[Instructions for the task]: With the records as your source, report how many lines contain "agent". Add no other words.

Pixel coordinate grounding data:
- - - -

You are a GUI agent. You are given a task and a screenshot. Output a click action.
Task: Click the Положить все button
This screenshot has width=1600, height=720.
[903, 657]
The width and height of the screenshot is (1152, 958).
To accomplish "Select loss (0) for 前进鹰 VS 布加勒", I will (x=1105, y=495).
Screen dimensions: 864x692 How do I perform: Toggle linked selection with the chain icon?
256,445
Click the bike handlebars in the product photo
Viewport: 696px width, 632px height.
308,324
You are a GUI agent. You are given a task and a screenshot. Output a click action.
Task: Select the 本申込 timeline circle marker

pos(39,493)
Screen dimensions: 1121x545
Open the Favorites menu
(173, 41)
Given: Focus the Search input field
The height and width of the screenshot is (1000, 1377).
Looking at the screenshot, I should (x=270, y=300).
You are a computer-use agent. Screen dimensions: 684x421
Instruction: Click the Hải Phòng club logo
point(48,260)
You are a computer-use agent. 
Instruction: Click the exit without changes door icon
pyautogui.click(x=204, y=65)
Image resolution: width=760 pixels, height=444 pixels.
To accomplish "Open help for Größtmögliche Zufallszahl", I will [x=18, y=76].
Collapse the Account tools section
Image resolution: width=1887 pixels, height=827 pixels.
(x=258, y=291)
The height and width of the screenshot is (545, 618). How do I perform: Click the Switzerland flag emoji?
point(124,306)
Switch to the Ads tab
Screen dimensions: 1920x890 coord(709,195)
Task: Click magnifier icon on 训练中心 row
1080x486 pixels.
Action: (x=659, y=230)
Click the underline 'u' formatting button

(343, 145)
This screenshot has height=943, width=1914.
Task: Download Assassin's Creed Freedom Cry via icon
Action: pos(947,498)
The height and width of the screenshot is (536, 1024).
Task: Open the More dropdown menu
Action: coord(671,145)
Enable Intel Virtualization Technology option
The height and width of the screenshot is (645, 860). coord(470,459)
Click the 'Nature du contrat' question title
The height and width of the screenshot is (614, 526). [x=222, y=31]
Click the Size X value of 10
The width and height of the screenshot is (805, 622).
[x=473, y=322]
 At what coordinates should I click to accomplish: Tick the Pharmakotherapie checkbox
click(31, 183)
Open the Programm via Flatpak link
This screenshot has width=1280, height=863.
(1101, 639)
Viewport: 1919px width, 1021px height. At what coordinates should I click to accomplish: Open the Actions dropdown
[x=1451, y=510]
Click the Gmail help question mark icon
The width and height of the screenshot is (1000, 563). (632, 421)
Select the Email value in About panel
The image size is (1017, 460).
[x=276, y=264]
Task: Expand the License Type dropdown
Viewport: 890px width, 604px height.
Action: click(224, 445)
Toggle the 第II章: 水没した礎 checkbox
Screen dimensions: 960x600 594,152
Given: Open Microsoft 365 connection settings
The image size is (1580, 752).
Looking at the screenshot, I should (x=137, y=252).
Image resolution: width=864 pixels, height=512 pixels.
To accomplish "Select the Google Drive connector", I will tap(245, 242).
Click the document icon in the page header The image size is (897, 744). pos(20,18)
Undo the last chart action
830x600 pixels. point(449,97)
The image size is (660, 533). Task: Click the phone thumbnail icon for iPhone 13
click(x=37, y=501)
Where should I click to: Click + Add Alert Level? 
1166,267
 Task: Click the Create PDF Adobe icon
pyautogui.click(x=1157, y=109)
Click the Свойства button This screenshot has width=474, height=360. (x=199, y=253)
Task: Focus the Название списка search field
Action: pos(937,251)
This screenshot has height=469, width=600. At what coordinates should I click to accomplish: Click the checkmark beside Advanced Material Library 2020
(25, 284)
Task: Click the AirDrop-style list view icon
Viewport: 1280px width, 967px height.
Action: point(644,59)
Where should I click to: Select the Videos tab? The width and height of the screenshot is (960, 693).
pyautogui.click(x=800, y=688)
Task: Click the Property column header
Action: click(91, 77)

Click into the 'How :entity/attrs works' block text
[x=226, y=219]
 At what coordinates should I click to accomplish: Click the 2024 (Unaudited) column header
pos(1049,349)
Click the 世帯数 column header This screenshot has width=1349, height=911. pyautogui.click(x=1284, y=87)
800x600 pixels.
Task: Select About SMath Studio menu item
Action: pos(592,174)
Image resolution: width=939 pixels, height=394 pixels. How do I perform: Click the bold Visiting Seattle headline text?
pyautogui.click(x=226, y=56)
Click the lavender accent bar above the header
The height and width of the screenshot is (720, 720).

- - - -

[Expected answer]: 4